1. Stop Catching Rocks
Cease expending energy, emotion, and time on meaningless, worthless things like internet trolls or passive-aggressive comments. Instead, focus your efforts on ‘big fish’ – the truly valuable pursuits that matter in the finite context of your life.
2. Cultivate Social Norms in Teams
Increase loyalty, engagement, and productivity within teams, groups, and relationships by fostering social norms like gratitude and reciprocity, rather than relying solely on transactional market norms. This approach requires genuine, mutual reciprocation.
3. Prioritize Happiness Over History
Be willing to walk away from people, even close friends or family, who cause significant emotional harm, prioritizing your present happiness over historical ties. This difficult decision can be essential for your well-being.
4. Challenge Self-Labels & Seek Context
Avoid labeling yourself or others (e.g., lazy, procrastinator) as these can become self-fulfilling prophecies. Instead, seek to understand the underlying context or psychological barriers causing behavior, which is key to overcoming issues and fostering freedom.
5. Reduce Your Comparison Circle
Combat feelings of inadequacy, inferiority, and misery by reducing your circle of comparison, both in real life and digitally. Curate your social media to unfollow people who promote shallow or superficial values that lead to unhealthy relative comparisons.
6. Embrace Change as Opportunity
View change, whether in business or personal life, with excitement rather than fear. Change closes one door but swings open new, often more valuable, opportunities, making adaptation a crucial and beneficial strategy.
7. Don’t Fear Being Copied
Recognize that while people may copy your actions, they cannot replicate your true, raw, and unmimicable inspiration or inherent value. Avoid wasting energy complaining about being copied, as anything easily copied is not truly valuable.

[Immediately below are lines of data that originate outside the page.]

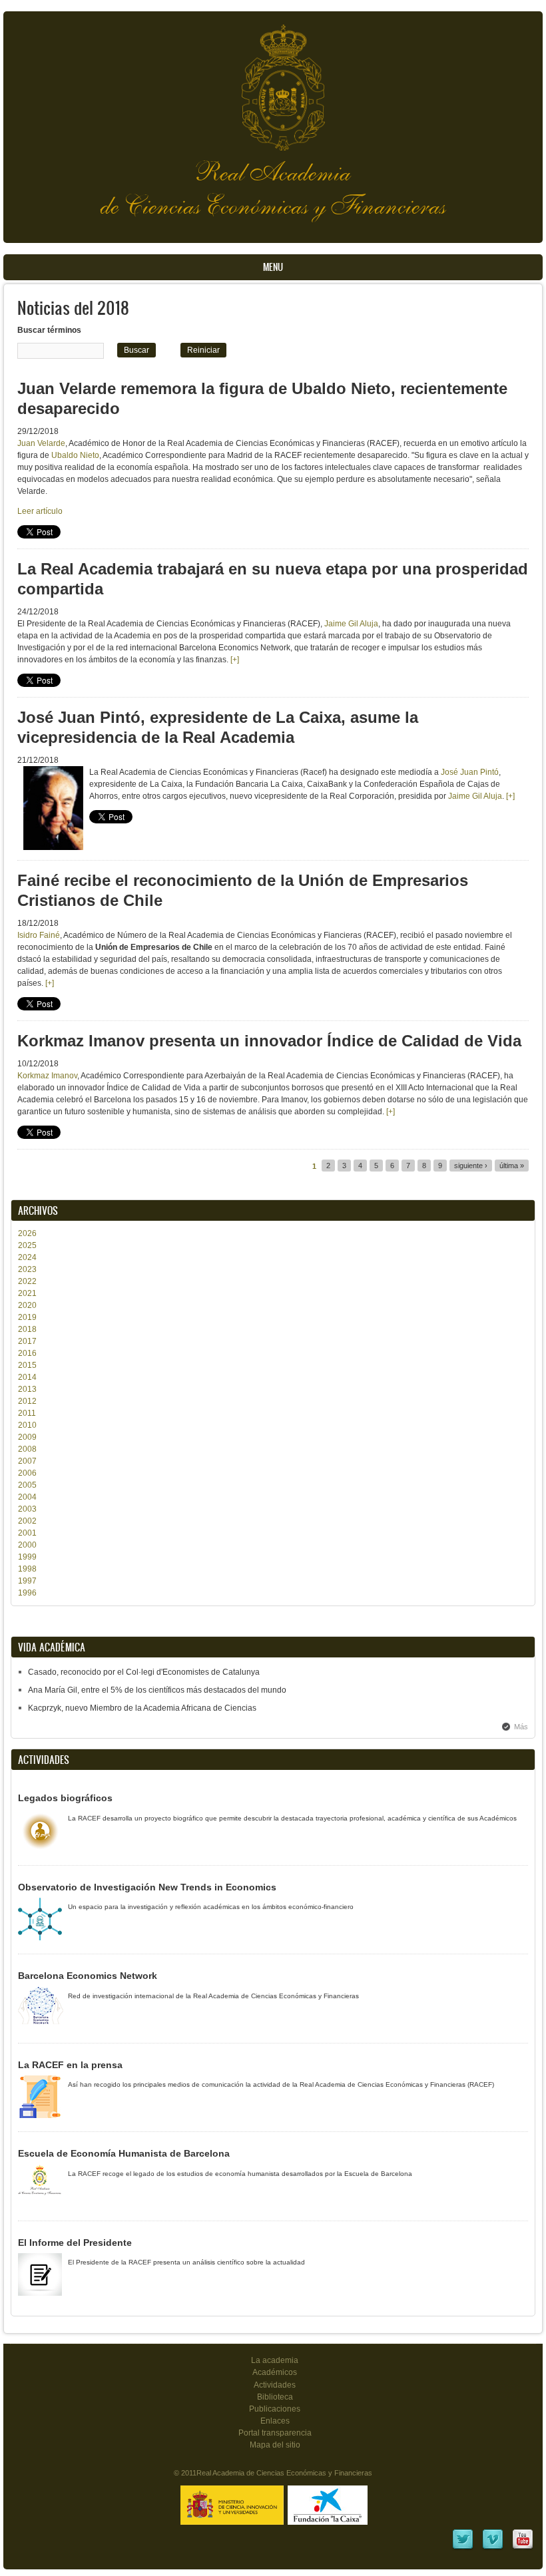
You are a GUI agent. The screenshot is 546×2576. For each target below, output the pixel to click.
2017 (27, 1341)
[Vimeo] (492, 2548)
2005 (27, 1485)
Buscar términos (49, 330)
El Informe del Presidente (75, 2242)
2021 (27, 1293)
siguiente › (470, 1166)
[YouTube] (522, 2548)
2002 (27, 1521)
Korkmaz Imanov (47, 1075)
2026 (27, 1233)
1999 (27, 1557)
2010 (27, 1425)
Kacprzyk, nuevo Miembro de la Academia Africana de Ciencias (142, 1708)
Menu (273, 267)
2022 (27, 1281)
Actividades (275, 2385)
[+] (233, 659)
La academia (274, 2360)
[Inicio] (273, 80)
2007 (27, 1461)
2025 (27, 1245)
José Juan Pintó (470, 772)
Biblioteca (275, 2397)
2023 (27, 1269)
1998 (27, 1569)
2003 (27, 1509)
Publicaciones (274, 2409)
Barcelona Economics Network (87, 1975)
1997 (27, 1581)
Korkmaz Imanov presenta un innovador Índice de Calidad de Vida (269, 1041)
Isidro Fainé (38, 935)
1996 (27, 1593)
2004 (27, 1497)
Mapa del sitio (275, 2445)
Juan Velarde (41, 443)
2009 (27, 1437)
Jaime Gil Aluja (351, 623)
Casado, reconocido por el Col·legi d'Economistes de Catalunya (144, 1672)
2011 (27, 1413)
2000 (27, 1545)
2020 (27, 1305)
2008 (27, 1449)
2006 (27, 1473)
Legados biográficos (65, 1798)
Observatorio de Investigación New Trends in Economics (147, 1887)
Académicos (274, 2372)
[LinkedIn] (462, 2548)
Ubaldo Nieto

8. Take Responsibility for Relationship Patterns
In your romantic life, take responsibility for your own patterns and underlying issues through self-awareness and self-development, rather than blaming others. This is the only way to break cycles of disappointment and become ’the right person’ for a healthy relationship.
9. Be Conscious of Language and Actions
As a leader, be extremely conscious and careful about the words you use and the actions you exhibit, especially in today’s sensitive climate. This heightened awareness is crucial for navigating social dynamics and upholding personal values.